Plan Sponsor has an interesting article: “Businessman Threatens To Pull K Plan From ING Due to Outsourcing.” The article reports that Fred Tedesco, president and co-owner of Pa-Ted Spring Co. Inc., sent a letter to ING Group threatening to take his company’s 70-person 401(k) plan business elsewhere if the company outsourced any more computer jobs.” Quote of Note:
Even though Tedesco said he realizes that losing his firm’s small 401(k), with several million dollars of assets, would mean little to ING, which has administered the plan for a year. . .”the whole point is to set the stage for other people to look at” the issue. . . The move by Tedesco may be the initial ripples of an oncoming small business tsunami. Several pro-American business groups are expected to start urging small businesses to take similar stands against insurers and financial services firms. Leading the charge is MADe in USA, a coalition of employees and owners of small and medium manufacturers that Tedesco helped create more than a year ago.
While I applaud Mr. Tadesco’s efforts (anyone who is a regular reader at Benefitsblog knows my great concerns about this whole outsourcing movement), this is another area where ERISA plan fiduciaries need to tread carefully. Generally, plan fiduciaries may not make investment decisions based on social, moral and other noneconomic criteria (referred to as “social investing”) unless the policy also satisfies ERISA’s fiduciary requirements of loyalty to plan participants, prudence, and diversification. The DOL has addressed these concerns in DOL IB 94-1 (1994), also known as DOL Reg. section 2509.94-1. See also, Advisory Opinion 98-04A in which the DOL stated:
The Department has expressed the view that the fiduciary standards of sections 403 and 404 do not preclude consideration of collateral benefits, such as those offered by a “socially- responsible” fund, in a fiduciary’s evaluation of a particular investment opportunity. However, the existence of such collateral benefits may be decisive only if the fiduciary determines that the investment offering the collateral benefits is expected to provide an investment return commensurate to alternative investments having similar risks. In this regard, the Department has construed the requirements that a fiduciary act solely in the interest of, and for the exclusive purpose of providing benefits to participants and beneficiaries, as prohibiting a fiduciary from subordinating the interests of participants and beneficiaries in their retirement income to unrelated objectives. In other words, in deciding whether and to what extent to invest in a particular investment, or to make a particular fund available as a designated investment alternative, a fiduciary must ordinarily consider only factors relating to the interests of plan participants and beneficiaries in their retirement income. A decision to make an investment, or to designate an investment alternative, may not be influenced by non-economic factors unless the investment ultimately chosen for the plan, when judged solely on the basis of its economic value, would be equal to or superior to alternative available investments.2In discharging investment duties, it is the view of the Department that fiduciaries must, among other things, consider the role the particular investment or investment course of action in the plan’s investment portfolio, taking into account such factors as diversification, liquidity, and risk/return characteristics. Because every investment necessarily causes a plan to forgo other investment opportunities, fiduciaries also must consider expected return on alternative investments with similar risks available to the plan.

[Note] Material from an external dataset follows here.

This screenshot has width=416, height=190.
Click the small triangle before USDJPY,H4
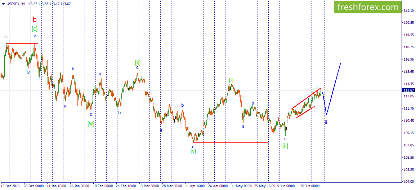click(3, 4)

Regarding outsourcing in general, the New York Times reported last week: “Who Wins and Who Loses as Jobs Move Overseas?” In answer to the question “How big an issue is job migration?” an economist states:
Offshore outsourcing is a huge deal. We do not have a data series called jobs lost to offshore outsourcing, but 23 months into the recovery, private sector jobs are running nearly seven million workers below the norm of the typical hiring cycle. Something new is going on. America is short of jobs as never before, and the major candidates for our offshore outsourcing are ramping up employment as never before. So yes, I think two and two is four.
Also, Business Week Online had this: “The Rise Of India: Growth is only just starting, but the country’s brainpower is already reshaping Corporate America.”
Also, this from Philip Greenspun’s Weblog: “Outsourcing to India in Business Week and at MIT” (which by the way, inspired 86 comments with respect to one post.)